After going through a litany of financial tips given by Ramsey to callers on which Markey holds differing views — such as what type of life insurance to purchase (and I take no position on who is right, as these are not public policy issues) — Markey hails the DOL rule as ushering a new era in which “entertainers like Dave Ramsey can no longer evade the pursuit of regulatory oversight.”
Is it the case that the rule would do this? Or is Markey’s interpretation just wishful thinking on the part of someone who — like many of the demonstrators on university campuses — wants to shut down opinions he disagrees with?
Markey is right that the DOL rule does expand massively — and in my belief, probably illegally — the definition of the term “fiduciary” under the Employee Retirement Income Security Act of 1974.
Moreover, as I have noted in that article and in many
blogs, the term would apply to many financial professionals who do not even give advice, such as custodians of self-directed IRAs.
Since those deemed “fiduciaries” would have to follow the mandate to only handle investments that adhere to what the government deems as savers’ “best interests,” individual choice of holdings in IRAs and 401(k)s would be sharply restricted.
But until I read Markey’s article in LifeHealthPro, I never thought the rule would cover those who offer free advice in a public forum.
So I asked Kent Mason, partner at the law firm Davis & Harman who has testified before Congress on the ill effects of the fiduciary rule, for his view.

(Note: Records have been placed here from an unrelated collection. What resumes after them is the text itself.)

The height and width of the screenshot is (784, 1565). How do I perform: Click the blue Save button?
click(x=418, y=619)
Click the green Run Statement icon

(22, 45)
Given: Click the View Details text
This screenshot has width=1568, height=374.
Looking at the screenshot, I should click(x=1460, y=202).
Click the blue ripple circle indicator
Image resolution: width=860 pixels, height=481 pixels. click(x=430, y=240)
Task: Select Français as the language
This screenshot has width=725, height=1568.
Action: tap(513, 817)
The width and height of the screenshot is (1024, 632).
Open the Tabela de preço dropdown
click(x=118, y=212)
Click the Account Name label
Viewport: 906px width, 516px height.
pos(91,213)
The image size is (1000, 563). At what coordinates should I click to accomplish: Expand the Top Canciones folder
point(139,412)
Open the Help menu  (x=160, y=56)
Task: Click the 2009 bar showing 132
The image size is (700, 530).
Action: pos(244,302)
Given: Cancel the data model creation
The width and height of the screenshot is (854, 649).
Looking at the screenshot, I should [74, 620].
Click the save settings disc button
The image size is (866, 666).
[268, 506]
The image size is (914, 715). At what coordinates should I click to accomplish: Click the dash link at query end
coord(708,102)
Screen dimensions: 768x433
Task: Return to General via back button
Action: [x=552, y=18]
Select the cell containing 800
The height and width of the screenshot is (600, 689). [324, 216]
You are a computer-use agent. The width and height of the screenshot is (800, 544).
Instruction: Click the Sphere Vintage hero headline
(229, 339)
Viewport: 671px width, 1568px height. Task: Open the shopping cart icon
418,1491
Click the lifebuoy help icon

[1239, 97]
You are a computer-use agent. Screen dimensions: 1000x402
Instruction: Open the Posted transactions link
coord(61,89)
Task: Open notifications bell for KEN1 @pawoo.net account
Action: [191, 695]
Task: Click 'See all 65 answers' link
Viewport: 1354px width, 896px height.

Though Mason strongly disagrees with Markey that Ramsey and others should be shut up, he told me Markey was mostly right in his interpretation of the ability of the fiduciary rule to muzzle financial personalities answering portfolio questions from callers or audience members.
“Under the proposed regulation, investment advice from a radio host to a caller regarding the caller’s own investment issues would appear to be fiduciary advice if the advice addresses specific investments,” Mason said in an email.
It doesn’t matter that Ramsey and other hosts aren’t compensated by listeners, he adds, as the DOL rule explicitly covers those who give investment advice and receive compensation “from any source.”
Mason agreed with Markey that the compensation Ramsey receives from radio stations that carry his show and from book sales are enough to define Ramsey as a “fiduciary” under the rule.
Even without this flagrant First Amendment breach, there are more than enough concerns about this rule for Congress to defund it in upcoming legislation for fiscal year 2016 spending.
A recent
letter coordinated by the Competitive Enterprise Institute and signed by 33 conservative and free-market groups warns about many Americans losing their current brokers and a projected $80 billion cost to consumers from loss of access to financial advice.
Ninety-six House Democrats also
wrote DOL expressing concern that the fiduciary rule could limit access to retirement planning for poor and middle-class Americans.
So why not create a “safe space” for free speech and financial freedom?